KOGAN, C.J., and OVERTON, SHAW, GRIMES, WELLS and ANSTEAD, JJ., concur.

NOTES

[1] Extended calling service (ECS) is a pricing plan under which traffic on long-distance toll routes is repriced on a per-message or reduced per-minute basis. Under the plan approved in this case, residential customers pay a flat per-call price regardless of distance or call duration, rather than distance sensitive, per-minute charges associated with toll calls. Business customers pay a reduced per-minute charge.

[2] Chapter 364, which regulates telecommunications companies, was extensively amended by the legislature in 1995. See ch. 95-403, Laws of Fla. The legislature found "the competitive provision of telecommunications services, including local exchange telecommunications service" to be in the public interest. § 364.01(3), Fla. Stat. (1995). Under the revised law, local exchange telecommunications services will be provided competitively rather than on a monopoly basis. Id. Under this new scheme, the Commission is charged with exercising its exclusive jurisdiction in order to encourage and promote competition in telecommunications services. Id. § 364.01(4).

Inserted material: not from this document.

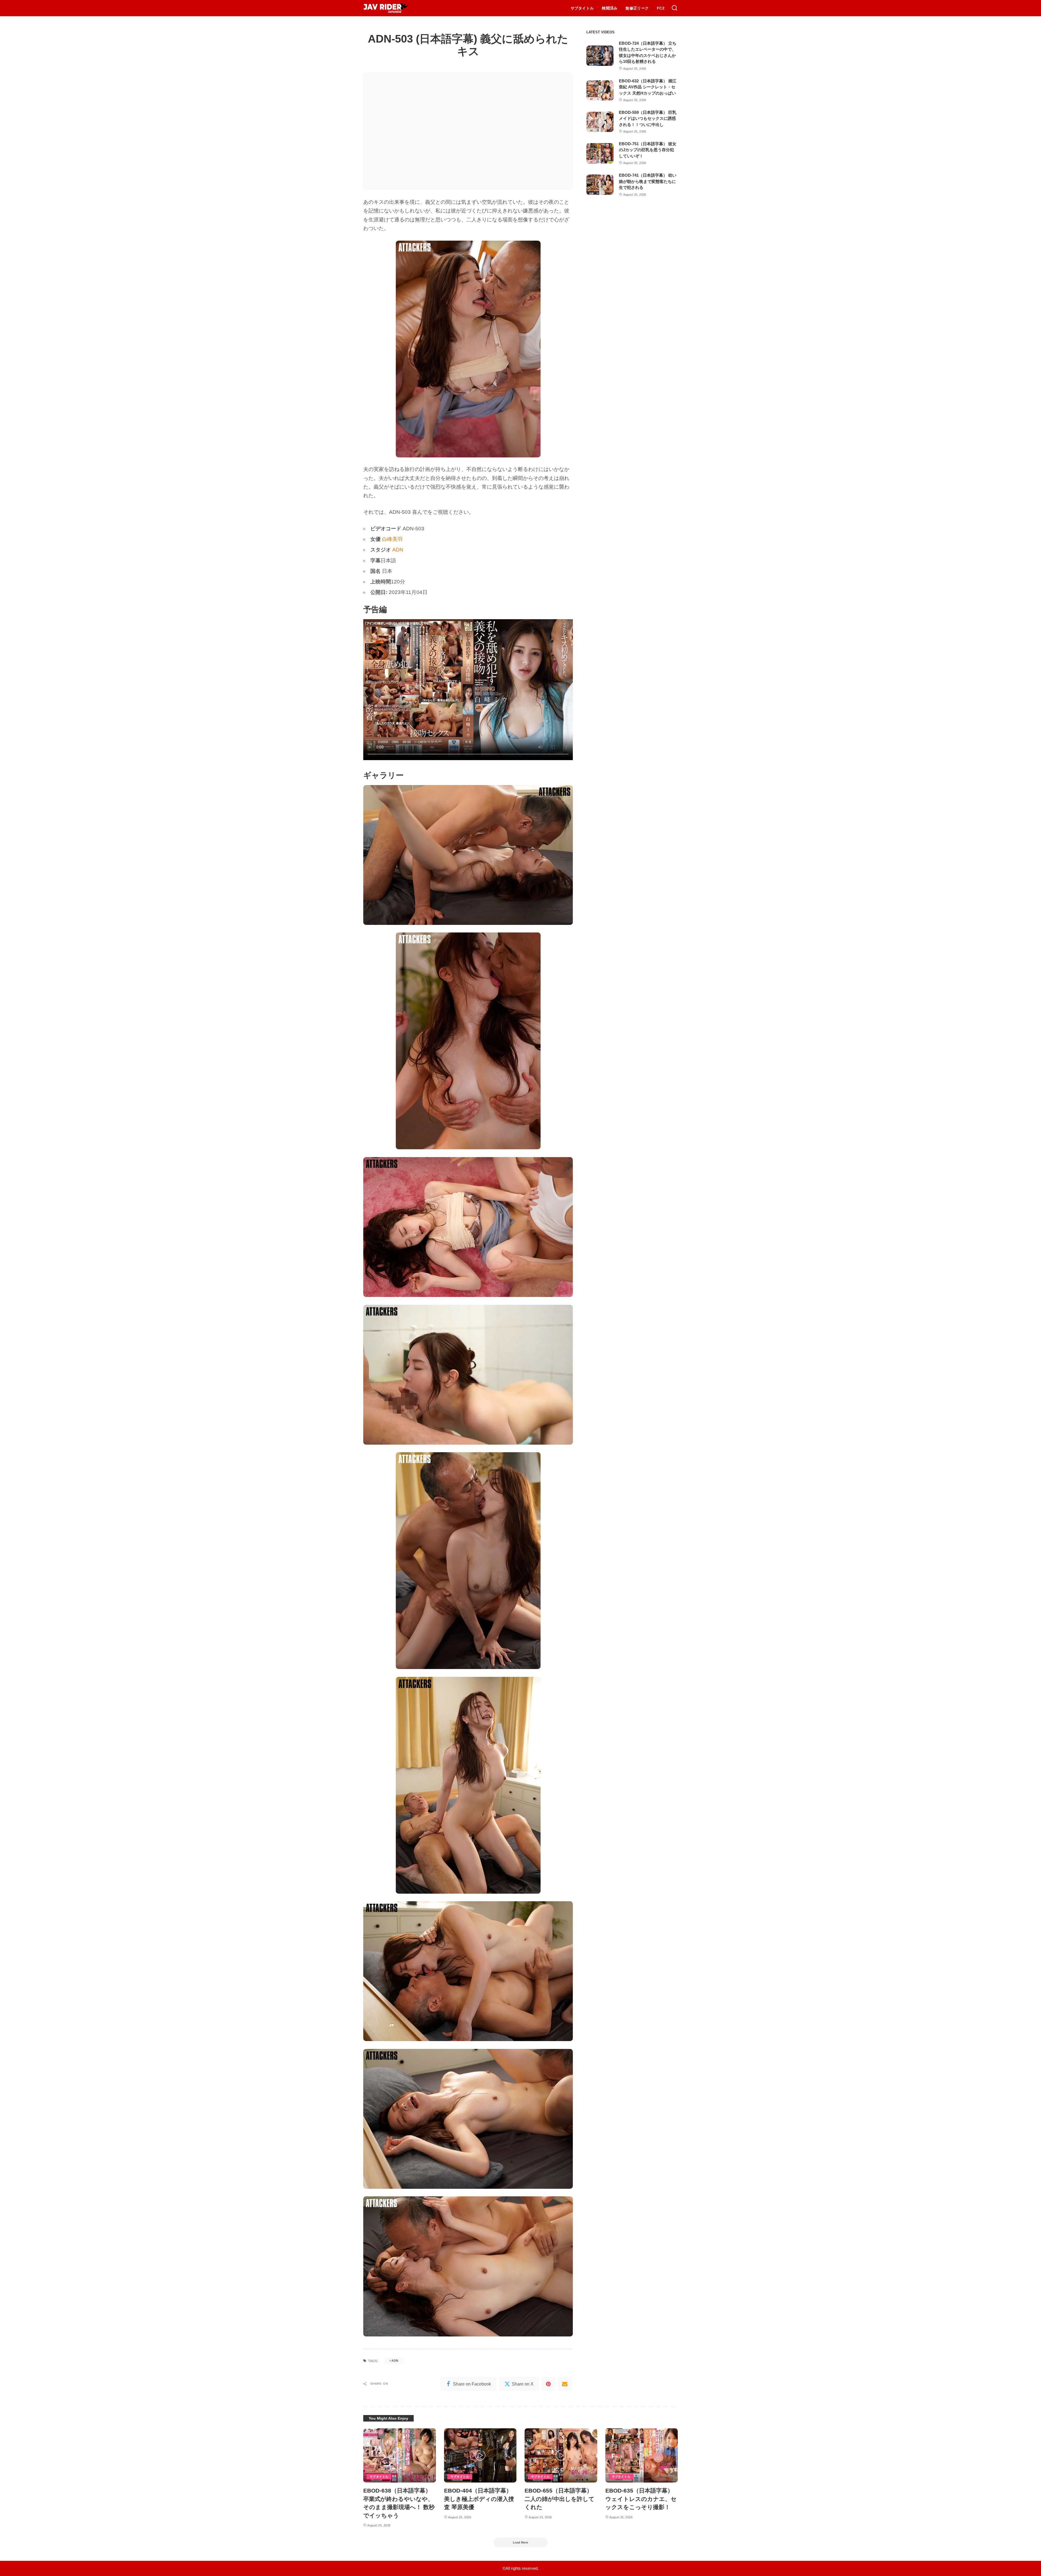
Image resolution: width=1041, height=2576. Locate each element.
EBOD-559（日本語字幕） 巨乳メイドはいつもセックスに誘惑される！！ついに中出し (647, 118)
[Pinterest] (548, 2384)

[3] Under the new telecommunications law, extended calling service must be "in existence or ordered by the commission on or before July 1, 1995" to meet the definition of "basic local telecommunications service." § 364.02(2), Fla. Stat. (1995). "[A]ny telecommunications service provided by a local exchange telecommunications company other than a basic local telecommunications service" is defined as "nonbasic service." Id. § 364.02(8). Nonbasic service is subject to special price regulations in section 364.051(6), Florida Statutes (1995), including imputation requirements in subsection (c).

[4] Section 364.051(6), Florida Statutes (1995), specifies the price regulation of nonbasic services. Subsection (c) provides that the price charged to a consumer for nonbasic service must cover the direct costs of providing the service and, to the extent a cost is not included in the direct cost, also "include as an imputed cost the price charged by the company to competitors for any monopoly component used by a competitor in the provision of its same or functionally equivalent service." § 364.051(6)(c), Fla. Stat. (1995).

[5] Section 364.385(3), Florida Statutes (1995), contains a savings clause specific to the BellSouth implementation agreement. The statute provides in pertinent part:

Florida Public Service Commission Order No. PSC 94-0172-FOF-TL shall remain in effect, and BellSouth Telecommunications, Inc., shall fully comply with that order unless modified by the Florida Public Service Commission pursuant to the terms of that order.

§ 364.385(3), Fla. Stat. (1995).

[6] Section 364.385(2), Florida Statutes (1995), contains a general savings clause that authorizes the application of the previous version of chapter 364 to extended calling service under certain circumstances. The statute provides:

(2) All applications for extended area service, routes, or extended calling service pending before the commission on March 1, 1995, shall be governed by the law as it existed prior to July 1, 1995. Upon the approval of the application, the extended area service, routes, or extended calling service shall be considered basic services and shall be regulated as provided in s. 364.051 for a company that has elected price regulation. Proceedings including judicial review pending on July 1, 1995, shall be governed by the law as it existed prior to the date on which this section becomes a law. No new proceedings governed by the law as it existed prior to July 1, 1995, shall be initiated after July 1, 1995. Any administrative adjudicatory proceeding which has not progressed to the stage of a hearing by July 1, 1995, may, with the consent of all parties and the commission, be conducted in accordance with the law as it existed prior to January 1, 1996.